The Progressives seem pretty taken by the idea that gender is a social construct. But if sex is not binary, then neither is anything else related to it. Take Megan Rapino, for example.
Millionaire with a Victim Card
She is a very talented millionaire female athlete who has complained for years, despite her success, that she gets paid less than men for doing the same job. That’s the gender pay gap. Or is it? Rapinoe’s success did not come from playing against men. It results from being better than most other women in her chosen profession.
If forced to do the same job – compete professionally against men – Rapinoe doesn’t make the cut.
She’s not Megan Rapinoe, women’s world cup champion. Soccer as a career is never even on the radar. Maybe she’s Megan, your server asking you what kind of dressing you’d like on your house salad or if you’d prefer potato wedges, mashed, baked, or fries. Or Megan, the barista, or perhaps bartender – which worked out okay for Sandy Cortez.
But if gender is a social construct, there can be no women’s soccer. It’s just soccer, and guess what? No women play the game professionally. Men dominate it so completely that women cannot even compete against the C-Team leftovers.
It’s not injustice. It’s sex.
All other things being equal in athletics – effort, training, practice, natural skill – men will always dominate, and that’s a construct of nature.
So no women mean no pay gap.
Outside the arena, the so-called pay gap would also be at odds with the genderless society. If no one is genuinely male or female, then people truly are paid based on their ability, merit, availability, risk factors, appearance, willingness to relocate or travel, and scores of other factors.

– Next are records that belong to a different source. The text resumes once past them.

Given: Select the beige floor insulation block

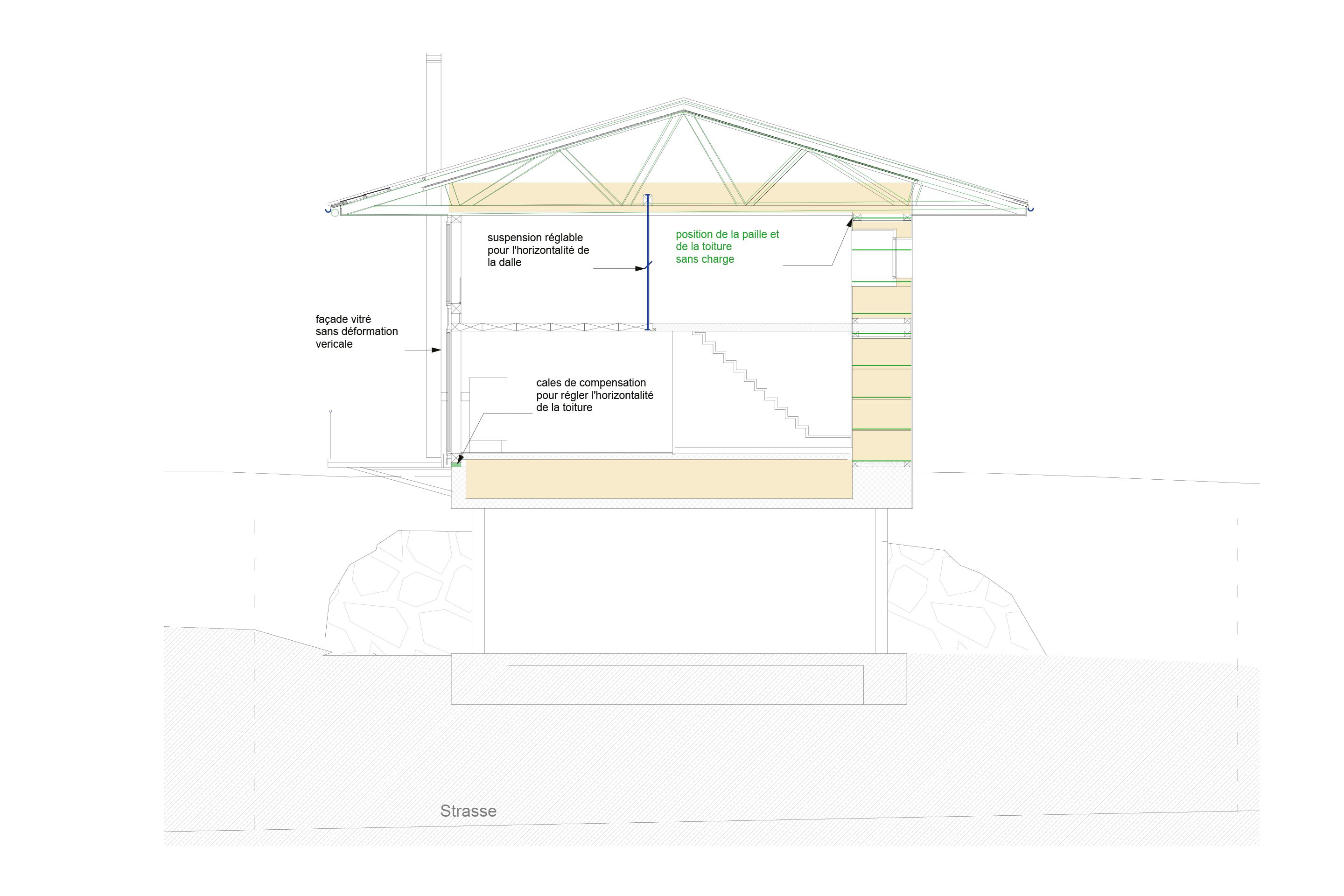Looking at the screenshot, I should (658, 479).
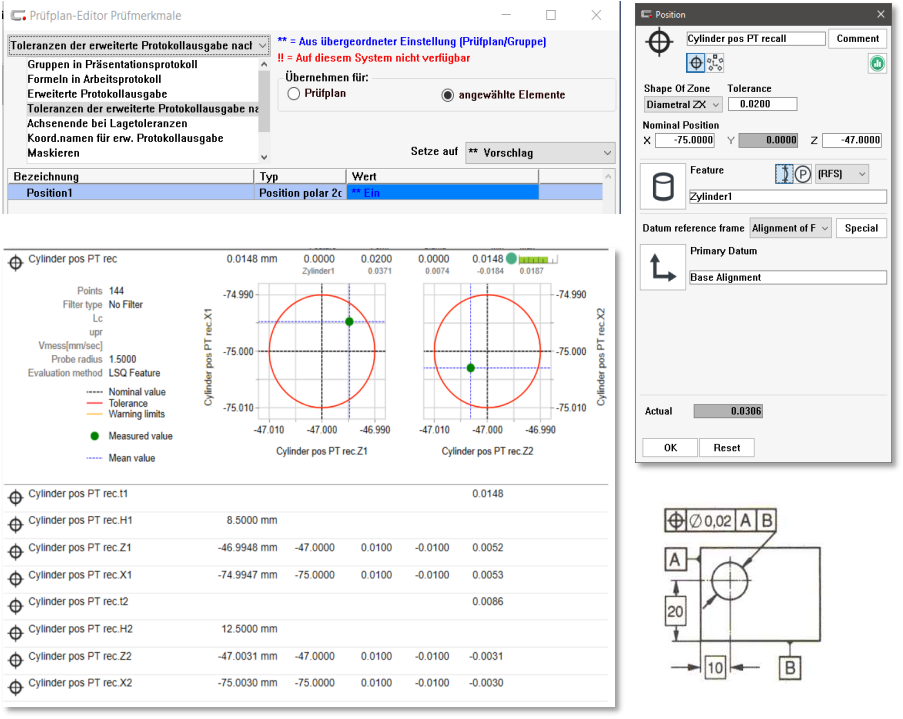Open the green statistics chart icon
Image resolution: width=903 pixels, height=719 pixels.
click(x=876, y=63)
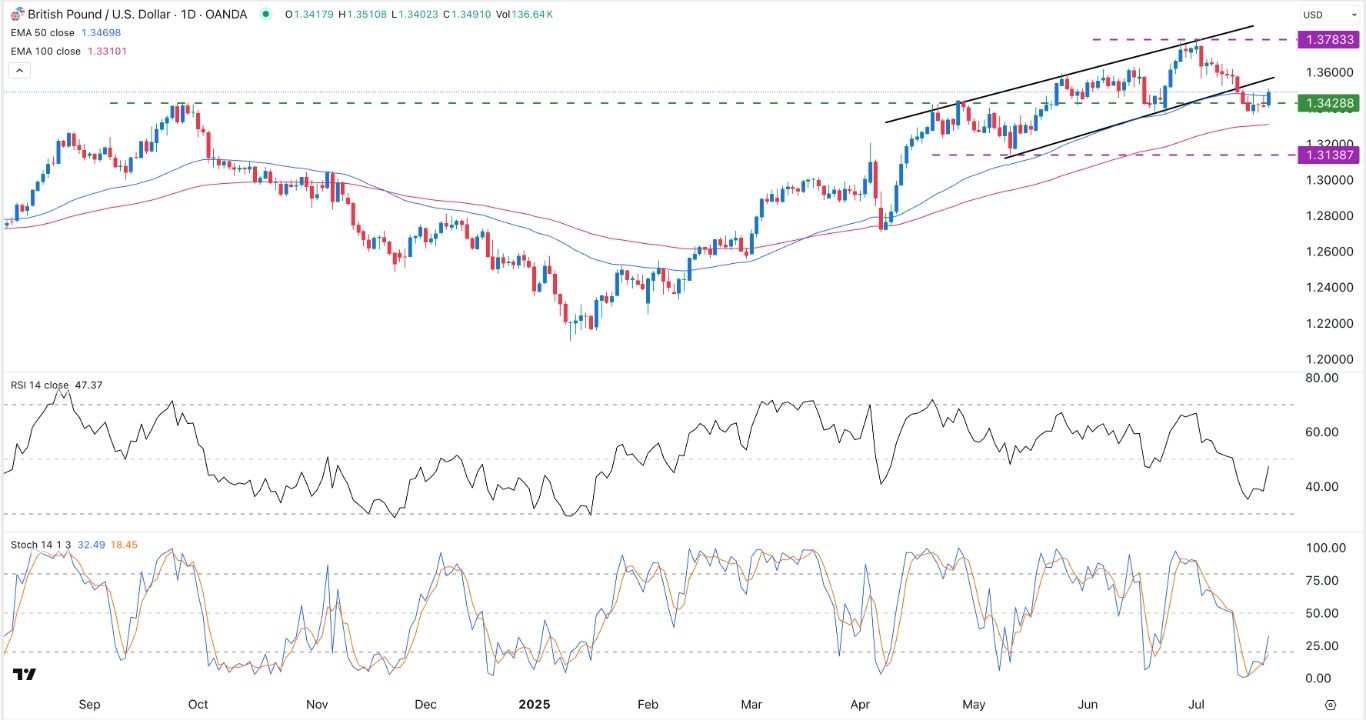The width and height of the screenshot is (1366, 720).
Task: Click the green 1.34288 price label
Action: point(1328,103)
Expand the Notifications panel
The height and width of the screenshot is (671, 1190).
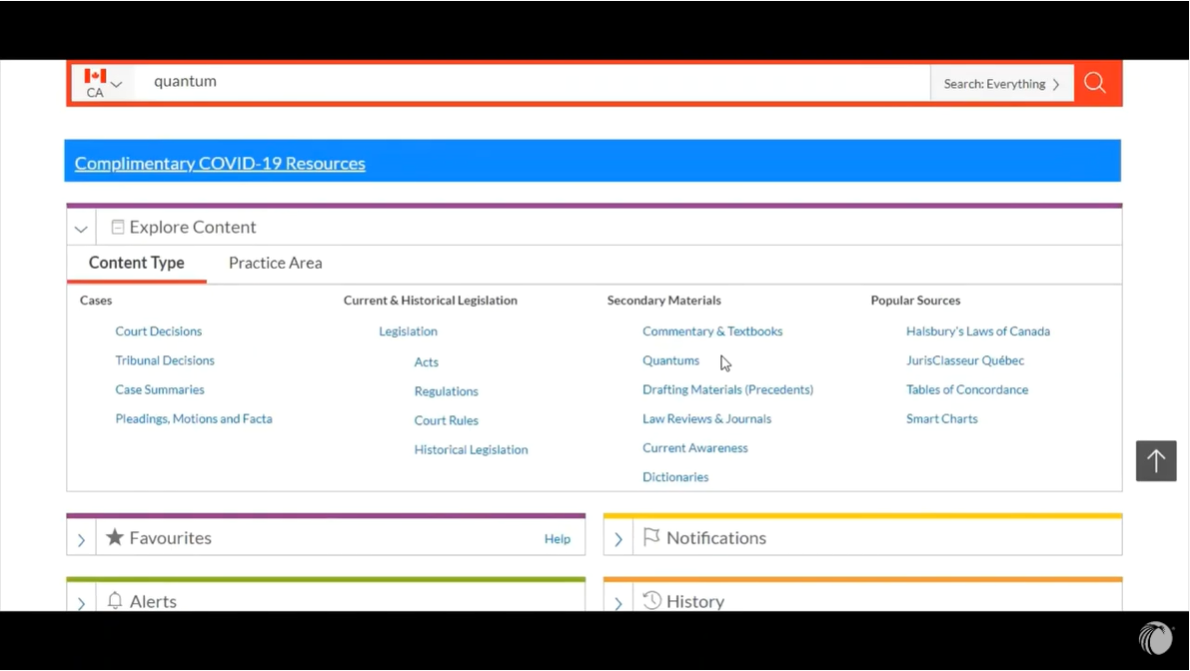pyautogui.click(x=618, y=540)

No gender no gender pay gap.
But there is a pay gap. Among men, many earn far more than their value because of social constructs. Some women get paid more for similar reasons.
It’s just the way the world works.
And hey, Diversity, equity, and inclusion are a social construct that has enriched many who could neither compete at soccer nor wait tables. But they command salaries well above the national average to perpetuate the social constructs that keep them employed, like the gender pay gap. But if you reconceive sex into something indefinable, past constructs built on a binary foundation must also collapse.
If Megan Rapinoe is earning the same as a man doing the same job, what’s to keep her “employers” from expecting her to do a man’s work – even in soccer? And when she can’t compete with men and finds herself jobless, what then? Outrage?
What if men claiming to be women flood her workspace and outperform her there, making her jobless? Is that different? Is it worthy of the same outrage, and if not, why not?
It’s the social Marxist equivalent of a paradox. But it doesn’t have to be that way.
Sex is binary, gender is a social construct, and the pay gap almost always filters for value, not genitals. But if you still want to make genitals meaningless, then the gender pay gap has to go too.